Twitter’s Thursday night NFL livestream and their US election night stream with Buzzfeed plays to the platform’s strengths, which has always been around live events. The job here is to convince investors and advertisers to part with their money.

Even if Twitter’s season as an NFL rights holder isn’t viewed as a success, one of the major social or streaming platforms such a Amazon Prime will make a play for some big sports rights. There’s a reason Murdoch invests so much in Sky Sports.

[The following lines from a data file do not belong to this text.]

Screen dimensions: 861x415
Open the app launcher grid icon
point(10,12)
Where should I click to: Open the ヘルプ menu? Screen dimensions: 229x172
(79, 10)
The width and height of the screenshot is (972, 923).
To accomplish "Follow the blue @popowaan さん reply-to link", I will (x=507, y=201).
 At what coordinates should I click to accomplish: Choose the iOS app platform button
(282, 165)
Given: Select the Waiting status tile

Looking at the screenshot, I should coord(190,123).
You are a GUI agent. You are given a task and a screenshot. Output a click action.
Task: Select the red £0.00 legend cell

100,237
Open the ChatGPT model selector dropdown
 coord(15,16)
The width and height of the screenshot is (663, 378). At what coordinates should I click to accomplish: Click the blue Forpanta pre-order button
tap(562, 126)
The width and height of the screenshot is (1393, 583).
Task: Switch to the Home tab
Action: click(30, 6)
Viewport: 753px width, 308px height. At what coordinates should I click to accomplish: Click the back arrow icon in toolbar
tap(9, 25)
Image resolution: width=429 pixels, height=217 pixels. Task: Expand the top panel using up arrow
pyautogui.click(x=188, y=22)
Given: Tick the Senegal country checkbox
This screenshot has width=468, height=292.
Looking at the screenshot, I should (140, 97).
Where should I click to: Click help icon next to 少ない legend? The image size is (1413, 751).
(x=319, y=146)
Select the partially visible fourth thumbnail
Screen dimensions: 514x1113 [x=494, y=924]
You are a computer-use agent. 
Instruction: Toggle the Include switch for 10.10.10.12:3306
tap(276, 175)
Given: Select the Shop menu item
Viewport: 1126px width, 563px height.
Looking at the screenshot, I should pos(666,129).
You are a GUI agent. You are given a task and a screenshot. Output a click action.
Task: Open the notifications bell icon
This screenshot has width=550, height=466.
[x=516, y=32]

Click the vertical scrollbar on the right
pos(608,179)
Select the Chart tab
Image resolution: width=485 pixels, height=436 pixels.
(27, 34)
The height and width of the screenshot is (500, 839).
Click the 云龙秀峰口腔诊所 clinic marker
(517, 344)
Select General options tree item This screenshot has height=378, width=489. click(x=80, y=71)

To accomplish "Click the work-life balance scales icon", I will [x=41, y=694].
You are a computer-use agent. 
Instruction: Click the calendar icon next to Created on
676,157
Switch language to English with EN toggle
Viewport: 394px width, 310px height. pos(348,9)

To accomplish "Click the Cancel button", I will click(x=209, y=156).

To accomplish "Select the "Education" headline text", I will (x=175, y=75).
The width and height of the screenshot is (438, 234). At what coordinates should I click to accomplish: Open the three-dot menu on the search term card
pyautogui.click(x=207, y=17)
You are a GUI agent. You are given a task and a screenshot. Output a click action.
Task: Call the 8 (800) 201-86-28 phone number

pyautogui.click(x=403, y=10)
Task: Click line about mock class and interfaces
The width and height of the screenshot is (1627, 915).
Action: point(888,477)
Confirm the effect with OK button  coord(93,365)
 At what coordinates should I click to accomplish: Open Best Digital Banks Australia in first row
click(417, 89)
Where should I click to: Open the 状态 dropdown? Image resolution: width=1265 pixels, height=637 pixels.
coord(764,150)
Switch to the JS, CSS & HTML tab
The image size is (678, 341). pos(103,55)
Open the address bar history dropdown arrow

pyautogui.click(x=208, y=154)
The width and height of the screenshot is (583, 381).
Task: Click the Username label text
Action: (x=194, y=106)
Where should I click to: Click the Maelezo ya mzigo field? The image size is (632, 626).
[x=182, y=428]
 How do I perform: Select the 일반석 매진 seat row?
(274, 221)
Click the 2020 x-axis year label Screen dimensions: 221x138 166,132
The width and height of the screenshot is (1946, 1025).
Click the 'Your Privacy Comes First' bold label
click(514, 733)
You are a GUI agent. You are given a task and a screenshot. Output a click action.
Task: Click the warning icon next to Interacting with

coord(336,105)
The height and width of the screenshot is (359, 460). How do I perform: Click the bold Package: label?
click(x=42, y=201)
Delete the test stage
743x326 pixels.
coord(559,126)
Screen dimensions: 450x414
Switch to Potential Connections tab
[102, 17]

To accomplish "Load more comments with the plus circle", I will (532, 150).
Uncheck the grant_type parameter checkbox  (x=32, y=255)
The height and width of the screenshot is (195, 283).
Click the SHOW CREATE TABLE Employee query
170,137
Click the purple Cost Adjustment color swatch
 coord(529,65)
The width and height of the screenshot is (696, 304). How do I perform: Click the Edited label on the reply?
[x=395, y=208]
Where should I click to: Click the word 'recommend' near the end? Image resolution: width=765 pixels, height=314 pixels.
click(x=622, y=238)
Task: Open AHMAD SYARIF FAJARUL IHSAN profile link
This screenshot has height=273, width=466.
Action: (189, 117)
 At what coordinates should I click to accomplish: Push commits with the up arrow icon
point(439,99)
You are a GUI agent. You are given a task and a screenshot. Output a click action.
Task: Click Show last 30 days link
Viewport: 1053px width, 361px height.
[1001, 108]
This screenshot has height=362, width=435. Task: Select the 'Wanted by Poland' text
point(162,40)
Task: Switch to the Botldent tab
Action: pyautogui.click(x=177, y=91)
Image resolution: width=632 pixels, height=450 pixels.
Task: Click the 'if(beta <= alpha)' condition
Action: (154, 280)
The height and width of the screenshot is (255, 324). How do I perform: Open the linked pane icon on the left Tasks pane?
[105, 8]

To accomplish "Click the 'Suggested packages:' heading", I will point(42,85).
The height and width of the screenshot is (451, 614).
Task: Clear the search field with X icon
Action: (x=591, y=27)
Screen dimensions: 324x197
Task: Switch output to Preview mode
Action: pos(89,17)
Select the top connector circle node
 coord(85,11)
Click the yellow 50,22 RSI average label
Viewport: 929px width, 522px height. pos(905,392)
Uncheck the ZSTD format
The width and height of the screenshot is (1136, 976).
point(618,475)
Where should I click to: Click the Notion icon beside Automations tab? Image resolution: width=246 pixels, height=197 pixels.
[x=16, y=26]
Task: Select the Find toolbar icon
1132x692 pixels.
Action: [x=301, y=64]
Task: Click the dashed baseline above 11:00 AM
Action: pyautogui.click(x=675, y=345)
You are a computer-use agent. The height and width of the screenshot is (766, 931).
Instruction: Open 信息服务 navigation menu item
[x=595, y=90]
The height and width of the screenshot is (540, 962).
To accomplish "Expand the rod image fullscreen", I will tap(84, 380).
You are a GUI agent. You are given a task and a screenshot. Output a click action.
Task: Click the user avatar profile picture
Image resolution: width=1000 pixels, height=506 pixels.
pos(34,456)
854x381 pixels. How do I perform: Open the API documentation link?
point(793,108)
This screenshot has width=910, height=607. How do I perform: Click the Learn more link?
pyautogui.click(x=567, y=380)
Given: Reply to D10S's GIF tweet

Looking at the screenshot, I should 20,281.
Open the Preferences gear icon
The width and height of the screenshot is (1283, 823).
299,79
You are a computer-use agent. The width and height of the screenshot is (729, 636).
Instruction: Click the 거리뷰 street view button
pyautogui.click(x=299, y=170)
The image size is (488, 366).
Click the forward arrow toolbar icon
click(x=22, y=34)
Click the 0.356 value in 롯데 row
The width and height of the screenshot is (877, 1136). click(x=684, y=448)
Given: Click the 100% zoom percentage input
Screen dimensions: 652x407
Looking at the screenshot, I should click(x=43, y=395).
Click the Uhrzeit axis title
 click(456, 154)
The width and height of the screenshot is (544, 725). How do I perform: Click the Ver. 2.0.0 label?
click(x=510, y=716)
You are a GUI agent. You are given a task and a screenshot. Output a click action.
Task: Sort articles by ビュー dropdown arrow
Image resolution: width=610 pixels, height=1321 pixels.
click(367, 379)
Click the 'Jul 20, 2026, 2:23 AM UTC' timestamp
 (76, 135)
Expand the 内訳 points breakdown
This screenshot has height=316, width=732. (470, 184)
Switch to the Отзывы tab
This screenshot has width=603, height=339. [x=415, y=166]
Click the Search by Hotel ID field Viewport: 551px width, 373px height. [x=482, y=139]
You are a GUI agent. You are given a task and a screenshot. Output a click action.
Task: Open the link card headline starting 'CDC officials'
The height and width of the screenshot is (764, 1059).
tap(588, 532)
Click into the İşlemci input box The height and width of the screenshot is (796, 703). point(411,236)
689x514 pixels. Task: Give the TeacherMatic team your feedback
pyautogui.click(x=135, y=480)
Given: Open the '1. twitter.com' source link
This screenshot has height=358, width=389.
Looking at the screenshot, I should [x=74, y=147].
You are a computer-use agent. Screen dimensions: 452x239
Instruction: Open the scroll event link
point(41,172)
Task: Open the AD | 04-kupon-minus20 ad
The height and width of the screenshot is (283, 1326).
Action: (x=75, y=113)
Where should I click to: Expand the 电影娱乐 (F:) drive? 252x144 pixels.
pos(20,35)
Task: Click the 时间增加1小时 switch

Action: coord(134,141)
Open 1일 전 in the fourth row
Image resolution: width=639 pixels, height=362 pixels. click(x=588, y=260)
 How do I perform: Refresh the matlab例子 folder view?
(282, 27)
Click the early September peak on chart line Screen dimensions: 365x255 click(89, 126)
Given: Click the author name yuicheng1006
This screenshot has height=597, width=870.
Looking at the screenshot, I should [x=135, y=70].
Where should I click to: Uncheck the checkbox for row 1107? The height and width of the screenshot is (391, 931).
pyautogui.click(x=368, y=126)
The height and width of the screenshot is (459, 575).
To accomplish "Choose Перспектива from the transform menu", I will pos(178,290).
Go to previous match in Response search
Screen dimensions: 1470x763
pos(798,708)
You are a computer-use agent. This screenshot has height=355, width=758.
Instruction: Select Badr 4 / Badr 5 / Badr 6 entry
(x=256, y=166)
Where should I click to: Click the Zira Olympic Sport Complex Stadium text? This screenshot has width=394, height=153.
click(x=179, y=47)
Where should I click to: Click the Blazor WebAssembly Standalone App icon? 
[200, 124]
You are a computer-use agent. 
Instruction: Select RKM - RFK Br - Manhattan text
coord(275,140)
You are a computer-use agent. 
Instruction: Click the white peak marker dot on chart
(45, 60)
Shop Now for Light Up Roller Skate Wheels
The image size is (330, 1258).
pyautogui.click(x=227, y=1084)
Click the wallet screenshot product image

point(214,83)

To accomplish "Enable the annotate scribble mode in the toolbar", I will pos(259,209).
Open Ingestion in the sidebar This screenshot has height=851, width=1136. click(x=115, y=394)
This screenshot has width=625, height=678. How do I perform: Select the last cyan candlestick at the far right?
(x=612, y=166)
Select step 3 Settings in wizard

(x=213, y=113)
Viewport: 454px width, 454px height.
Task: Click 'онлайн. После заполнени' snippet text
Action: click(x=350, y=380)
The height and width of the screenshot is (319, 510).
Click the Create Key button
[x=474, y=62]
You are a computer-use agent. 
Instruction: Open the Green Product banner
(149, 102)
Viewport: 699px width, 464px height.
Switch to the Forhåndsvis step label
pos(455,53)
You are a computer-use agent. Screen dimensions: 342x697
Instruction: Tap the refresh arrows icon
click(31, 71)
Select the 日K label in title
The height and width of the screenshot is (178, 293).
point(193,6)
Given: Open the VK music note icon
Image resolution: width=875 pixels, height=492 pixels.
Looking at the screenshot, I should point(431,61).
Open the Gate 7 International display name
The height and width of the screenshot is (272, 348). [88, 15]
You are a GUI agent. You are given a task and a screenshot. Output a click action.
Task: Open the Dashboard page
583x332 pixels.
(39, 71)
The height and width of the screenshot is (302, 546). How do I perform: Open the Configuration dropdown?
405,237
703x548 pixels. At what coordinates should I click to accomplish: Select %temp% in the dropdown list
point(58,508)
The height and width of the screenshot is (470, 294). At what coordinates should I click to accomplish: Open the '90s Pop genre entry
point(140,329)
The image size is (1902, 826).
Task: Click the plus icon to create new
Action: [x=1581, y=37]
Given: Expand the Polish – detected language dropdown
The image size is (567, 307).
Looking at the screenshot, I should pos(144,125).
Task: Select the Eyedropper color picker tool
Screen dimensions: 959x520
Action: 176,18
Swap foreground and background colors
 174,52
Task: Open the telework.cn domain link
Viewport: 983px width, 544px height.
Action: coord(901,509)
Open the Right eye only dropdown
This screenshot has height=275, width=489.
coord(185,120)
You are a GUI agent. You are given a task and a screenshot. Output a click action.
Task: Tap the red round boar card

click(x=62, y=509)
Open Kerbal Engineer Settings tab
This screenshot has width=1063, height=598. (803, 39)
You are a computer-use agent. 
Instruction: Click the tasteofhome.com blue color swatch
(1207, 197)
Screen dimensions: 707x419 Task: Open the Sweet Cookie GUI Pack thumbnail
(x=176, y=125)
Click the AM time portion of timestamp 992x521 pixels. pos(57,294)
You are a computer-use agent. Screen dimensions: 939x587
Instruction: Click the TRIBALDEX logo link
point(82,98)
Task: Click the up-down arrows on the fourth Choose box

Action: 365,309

Data breaches will get bigger

The final prediction is the most sobering. We are moving into the age of The Internet of Things where nearly everything will be online. Want a connected toaster or kettle? They’ll be in your kitchen before you know it.

Well, yes, the connected breakfast appliance is a reducto ad absurdum but there’s a serious point here. Every device you connect to the web opens a potential hacking loophole, whether that’s for your data or using your fridge in a DDoS attack.

Make no mistake, there’s a lot of data out there and a lot of vulnerabilities, whether from the individual, businesses big and small who’ve been a little lax about their cyber security, or your devices.

Data hacks make the news so frequently that we’re at risk of becoming blase to them, but there’s nothing funny about your personal data compromised.

At risk of coming across like an episode of Black Mirror, we’ve probably only just scratched the surface of what data can be hacked, compromised or stolen on an epic scale.

With so many vulnerabilities, something big and bad is likely to occur in 2016 that makes the Talk Talk hack seem almost quaint. At that point, data security with stop being another item on the news to ignore and start becoming a big issue for all of us.